Kamu tumbuh pesat dan luar biasa, sampai-sampai aku terlambat menyadarinya. Aku kerap menggumam, “Itukah sayangku yang kukenal 6 tahun yang lalu?” Untung aku masih begitu hafal dengan binar dan ilalang yang semburat dari mata indahmu itu. Dan tampaknya kamu sukses dalam usia mudamu, sayang. Jika kamu pria, mungkin kamu sudah aku perdampingkan dengan Semaun belia. Harus diakui dirimu sekarang adalah salah satu manusia termaju di antara teman-temanmu yang masih bingung merumuskan untuk mengawini siapa di Bumi Manusia. Meski itu telah mengubahmu menjadi sebongkah pribadi yang keras luar biasa, yang kerapkali membuatku ngeri untuk menatapnya, aku tetap menyukai kemajuan-kemajuanmu, sayang. Aku tidak pernah berharap untuk menemukan masa lalu dengan kembangan-kembangan lembut tentang dirimu kembali; semuanya telah lewat masanya. Dunia dan manusia memang selalu mengada adanya. Biarlah kamu menjadi sedemikian pragmatis, karena aku menganggap itu salah satu caramu untuk bertahan dalam kehidupan yang sudah tidak ramah lagi pada niat baik dan pujian.

Tahukah kamu, sayang, bila komite pusat memberikan kami sedikit cuti, aku selalu memilih berdiam diri di kamar dan menderetkan secara berurutan kenangan-kenangan tentang aku, tentang kamu, tentang kita. Aku lalu memutarnya bagai slide-slide film. Aku terbahak-bahak, mengerutkan muka, mengangkat bahu, dan....menangis sambil menggigit ujung bantalku. Aku sebenarnya malu untuk mengatakannya, tapi berhubung aku sudah pernah bugil sekali didepanmu, maka aku pikir adakah lagi yang perlu untuk diberi malu?

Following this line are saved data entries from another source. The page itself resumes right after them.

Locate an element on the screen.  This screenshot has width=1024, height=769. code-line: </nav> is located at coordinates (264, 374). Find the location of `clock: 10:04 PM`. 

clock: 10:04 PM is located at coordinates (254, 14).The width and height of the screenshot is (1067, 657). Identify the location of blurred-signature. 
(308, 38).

Yang mengherankanku adalah kenapa setiap aku mengingat awal-awal perkasihan kita, gambar yang muncul di otakku selalu berwarna hitam putih. Awalnya aku menduga bahwa aku terpengaruh dengan stereotype film masa lalu yang tak jauh dari hitam dan putih. Tapi setelah aku rumit-rumitkan sendiri, mungkin itu ada hubungannya dengan kepolosan kita waktu itu. Pilihan kita berkisar: baik atau buruk, salah atau benar, hitam atau putih.....dan hal-hal dikotomis lainnya. Tentu tak seperti yang terlukis pada dua tahun terakhir berselang, di mana kita sering membenamkan generalisasi, pengtotaljendralan, dan mulai membikin teori kita sendiri untuk kasus per kasus. Ketika kamu berboncengan dengan teman priamu, misalnya, aku sudah tak lagi meninjunya langsung dan menyebutmu perempuan sundal, bukan? Banyak hal telah berubah, sayang, termasuk kita, aku, dan tentu saja kamu.

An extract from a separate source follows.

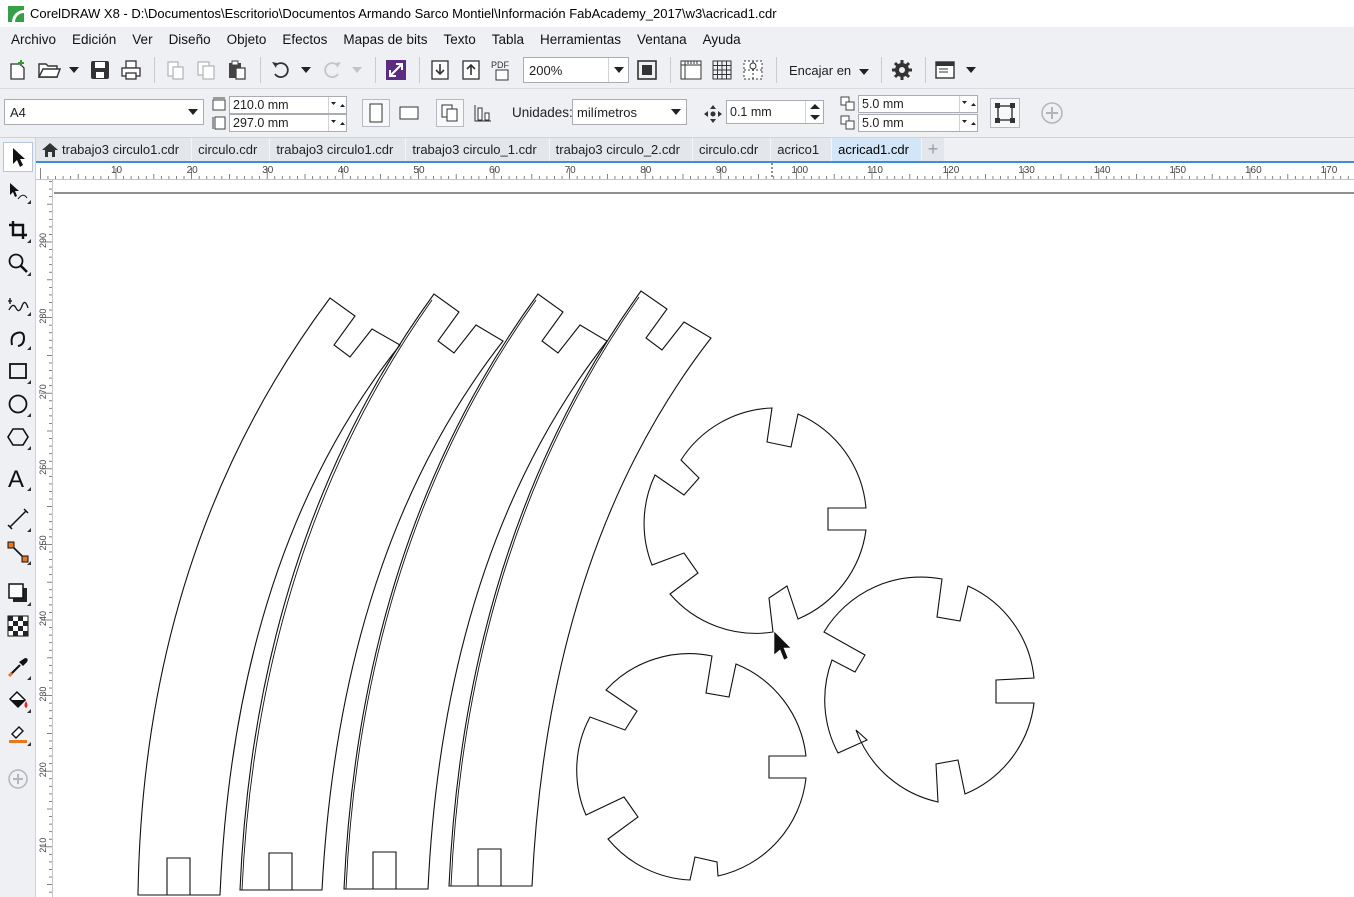  Describe the element at coordinates (104, 112) in the screenshot. I see `page-size-combo: A4` at that location.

Seperti aku katakan di awal surat cinta ini, sebenarnya momen-momen menulis kepada dirimu adalah rajangan-rajangan waktu yang terindah bagiku; seumpama menemukan Tuhan di lemari pakaianku. Tapi jika aku meneruskannya sayang, bukankah aku terlampau egois membiarkanmu menunggu datangnya galur-galur hati ini. Karena itu, sayang, bolehkan aku menyudahinya secara cantik dengan ucapan: “Wassalamu’alaikum Warahmatullahi Wabarakatuh.” Peluk cium kasihku menyertaimu dalam menghirup dan membuang nafas maupun nifas). Selamat mengulangi tahun hidupmu yang ke 21, semoga tidak mati terlalu cepat, terlalu banyak cita-cita yang belum dituntaskan.